What FFLG Is Actually Trying to Do
Unlike QQQ, which mechanically tracks the 100 largest Nasdaq-listed companies, FFLG is actively managed and selects holdings based on fundamental factors. The fund launched February 2, 2021, and in February 2024 it lowered its expense ratio and became fully transparent with daily holdings disclosure. The stated goal is large-cap growth exposure, but with a manager making deliberate calls rather than simply following an index.
The return engine is straightforward: own the businesses driving the most earnings growth in the economy, hold them, and let compounding do the work. Information technology makes up 44% of the fund, reflecting a deliberate bet on the sectors where earnings growth has been fastest. That concentration is amplified further by NVIDIA, which at 15.5% of the fund of the fund has been the single largest driver of returns as AI infrastructure spending accelerated.
One-Year Win, But a Longer Story Worth Reading
The five-year picture is more complicated, largely because of timing. FFLG launched in early 2021 just before a brutal stretch for growth stocks, and its active management may have added drag during the recovery. QQQ and VUG, with their passive structures, captured more of the rebound — returning 90% and 83% respectively since that period, compared to FFLG’s 54%.

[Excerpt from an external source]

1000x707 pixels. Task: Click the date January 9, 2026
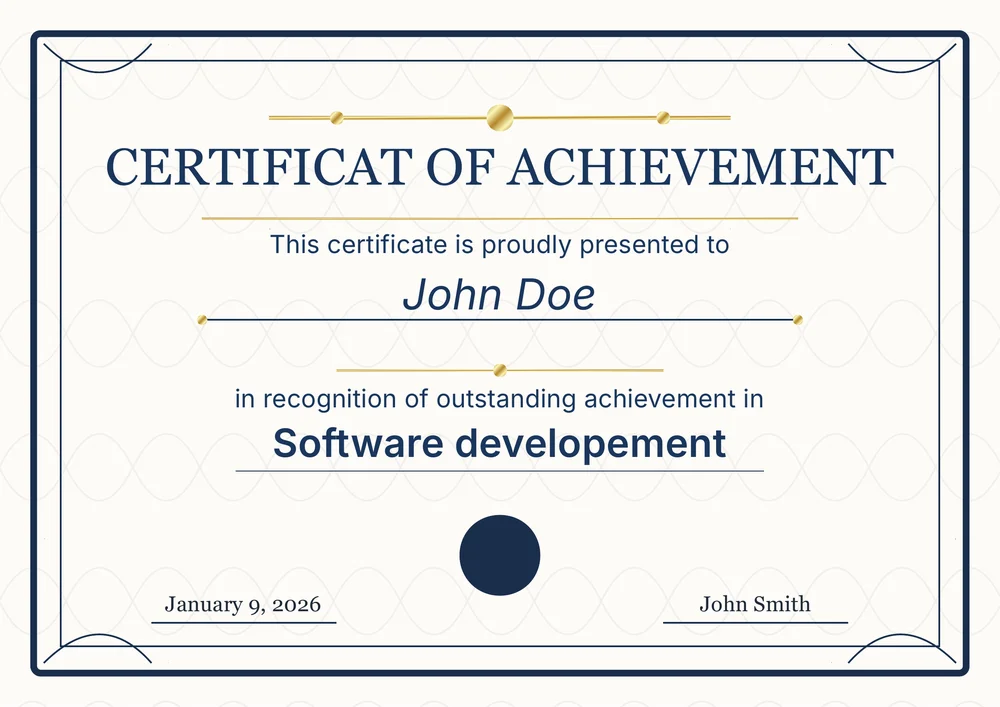[243, 604]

The most plausible explanation for the five-year lag is timing. FFLG launched in early 2021, right before a brutal stretch for growth stocks, and its active management may have added drag during the recovery. The recent one-year outperformance suggests the fund’s fundamental selection process is working as designed now, particularly with its heavy tilt toward AI infrastructure names. A Seeking Alpha analysis noted the fund “delivered solid returns this year, outperforming IVV and QQQ,” though the same analysis cautioned it “has not shown a significant edge over peers like FELG or SCHG.”

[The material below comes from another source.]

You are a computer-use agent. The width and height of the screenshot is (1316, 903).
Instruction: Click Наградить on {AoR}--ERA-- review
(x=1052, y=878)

The Tradeoffs That Come With Active Management
Three constraints are worth understanding before adding FFLG to a portfolio.
- Concentration risk is real. With NVIDIA at 15.5% and the top six holdings representing a substantial portion of the fund, a single stock’s bad quarter can move the needle meaningfully. This is not unique to FFLG, but active managers who make large conviction bets live and die by those calls.

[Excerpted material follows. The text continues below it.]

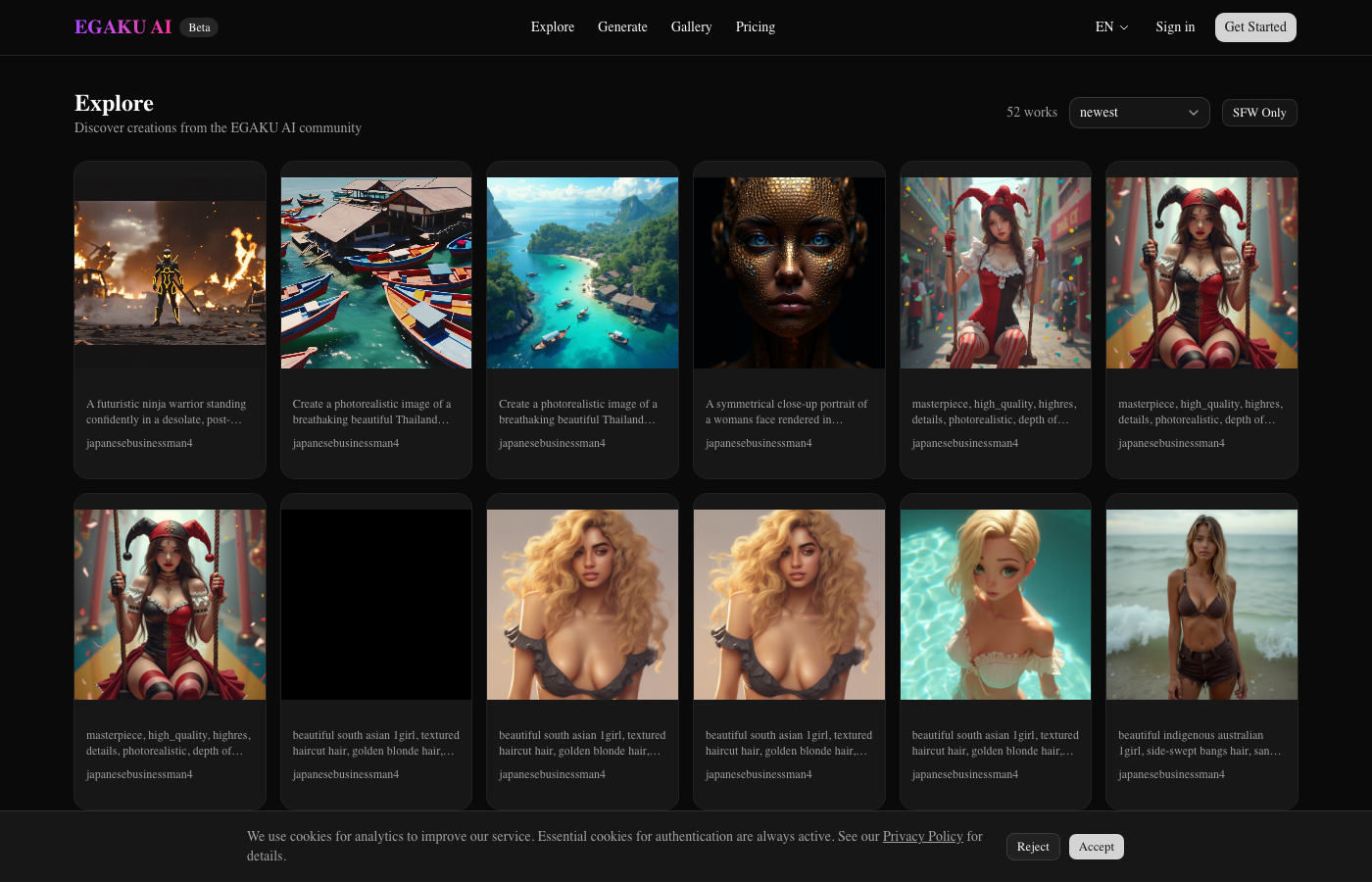
Task: Open the beach woman artwork in last column
Action: click(x=1201, y=604)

- The cost advantage is modest. FFLG carries a 0.38% expense ratio. That is reasonable for an actively managed fund but still higher than index alternatives. Over a decade, that difference compounds.
- Active management cuts both ways. The same discretion that may have helped FFLG outperform QQQ over the past year is the same discretion that produced a substantial gap over five years. Investors are betting on the manager’s judgment, not just the asset class.
The dividend yield is essentially zero at 0.02%, so this is a pure total-return vehicle. Income-focused investors need to look elsewhere.
FFLG targets large-cap growth investors seeking active fundamental selection within the tech-heavy space. The five-year track record relative to passive peers remains a key data point for any evaluation of the fund.